1 養老型生命保険の変形型
(死亡保険金受取人;法人、解約返戻金の受取人;個人)

養老保険を利用した過去の節税スキームの一つに、法人甲が個人Aに掛けていた保険を、満期日に保険を解約し、個人Aに一時所得を発生させるというものがあった。この保険商品は、契約者が法人で、被保険者が個人、そして、死亡した時の保険金の受取人が法人で、解約返戻金の受取人が個人という変則的な(通常は死亡した時、保険金は遺族に、解約した時は法人に解約返戻金が入る)ものであった。法人甲は、1/2を貸付金とし、残り1/2を保険料として経理処理していた。

そして実際、満期保険金を受け取った時に、この総額から、法人甲Aが支払った保険料の全額を控除して、それを一時所得として申告していた。つまり、支払保険料の全額が、所得税法34条2項にいう「その収入を得るために支出した金額」にあたるという文言通りの解釈をしていた。簡単な例で説明すると以下のようになる。

<法人> <個人> <一時所得>
掛け金 200万円×10年=2,000万円 解約返戻金;2,050万円
貸付金100万円×10年=1000万円 掛け金 △2,000万円
保険料 100万円×10年=1000万円 特別控除  △50万円
差額 ゼロ ゼロ

 

個人の手取りは、2,050万円から、法人からの借入金1000万円を返済して、1,050万円となる。

法人が支払った保険料が、法人側で経費(損金)として計上されながら、個人の側でも、一時所得から控除できるとすれば、それはあまりにも虫のいい話だと思うのだが、それなのに、なぜか、福岡地裁平成21年1月27日判決、およびその控訴審である福岡高裁平成21年7月29日判決では、Aの主張を認めていた。しかし、結局、最高裁では、原判決が破棄され、更正請求も棄却された。そして、「その収入を得るために支出した金額」とは、一時所得を得るために個人が自ら負担して支出したもので、収入を得る主体と支出する主体が同一であることを前提とするとした。
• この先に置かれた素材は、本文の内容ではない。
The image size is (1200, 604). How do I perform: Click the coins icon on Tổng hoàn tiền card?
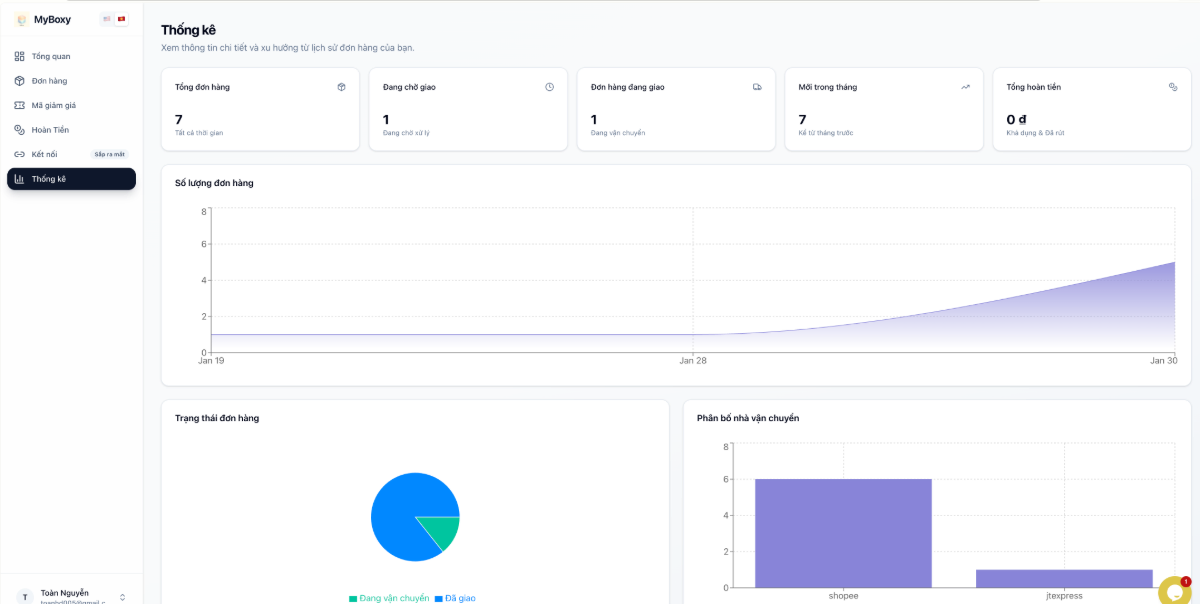pyautogui.click(x=1173, y=87)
この最高裁の判決後、基本通達にもそのことが明示されるようになった。(基本通達34-4(1)(2))これで、この手の話は終わりだと思っていたが、もう一つ異なるタイプの保険商品が現れた。

2 低解約返戻金タイプの生命保険

それは「低解約返戻金タイプの生命保険」というものである。この保険は、最初の数年間、解約返戻金は極めて低いが、5、6年目あたりから、急に解約返戻率が上昇してくるタイプの保険である。この節税スキームは、法人が掛けているこの保険を、個人が初期に時価で買い取り(通常保険商品の時価は解約返戻金の額になる)、名義変更を行い、その権利を承継した後、しばらく個人で保険を掛け続け、解約返戻率が上昇したところで、解約するというものである。この時受け取る保険解約金の一時所得について、1とよく似た争いが起こり、札幌高裁に持ち込まれていたが、札幌高裁は最高裁と同じ理由で棄却した。(平成29年4月13日)
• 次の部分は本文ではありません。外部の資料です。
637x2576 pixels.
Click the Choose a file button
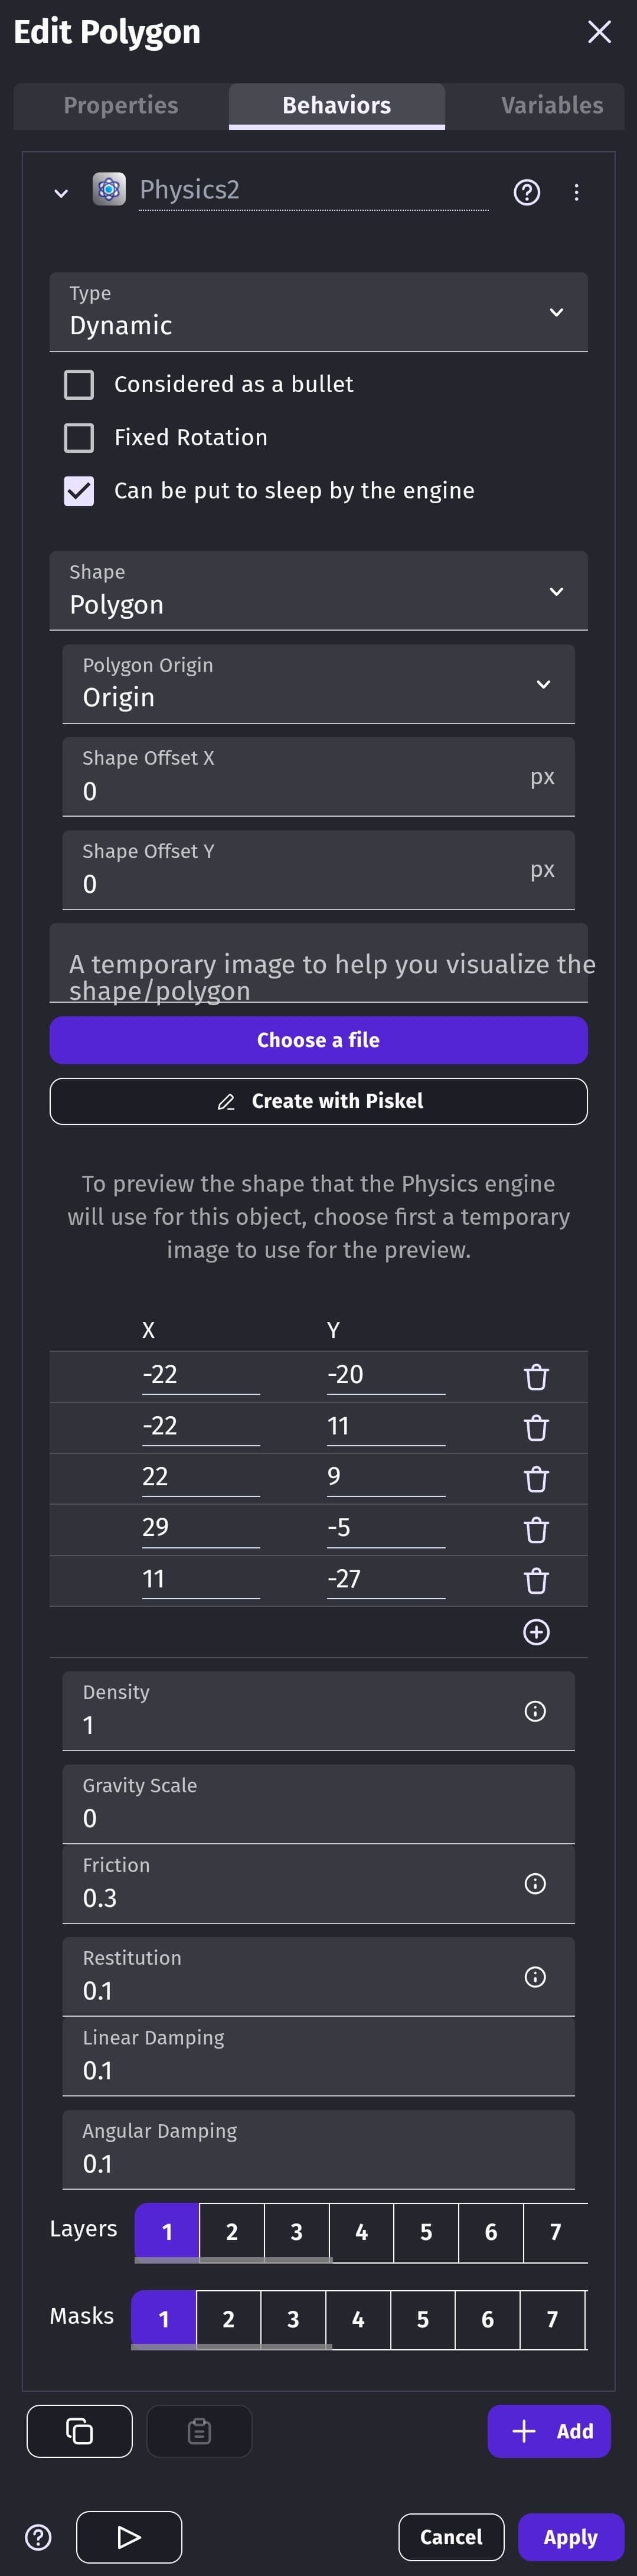[318, 1040]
医療法人甲とその理事長Aは、医療法人甲で、一旦「低解約返戻金タイプの保険」に入り、Aは保険加入1年以内に、法人から時価(約17%くらい)で買い取った。その後、2回目の保険料を個人で支払った後、解約した。

理事長Aは「平成24年最高裁判決は、養老保険に係る保険料が争われた事件であり、名義変更が行われた本件とは事案を異にする」と主張したが、札幌高裁は「その収入を得るために支出した金額」とは、あくまで収入を得た個人が、自ら負担して支出したものかどうかで判断され、名義変更とは関係がないとした。

それにしても、理事長Aは欲張りな人である。法人が掛けた保険料の全額を一時所得から控除できなくても、低い時価でこの保険を購入した段階で、個人はすでに将来の高い返戻率で解約できることが保証されている。そして、解約金のうち、低い時価との差額について、1/2にしか課税されないのであるから、すでに、十分すぎるメリットを享受していると思うのだが・・・・・。

それに、まだ法人側に問題が残っていないわけではない。この種の生命保険のタイプでは、法人が保険に入った後、すぐに個人が買い取れば、時価で買い取ったとはいえ、法人に多額の損失が発生するわけだから、そのことにつき、法人税法上の問題点(経済人としての合理的な行動ではない)がまったくないとは言えないからである。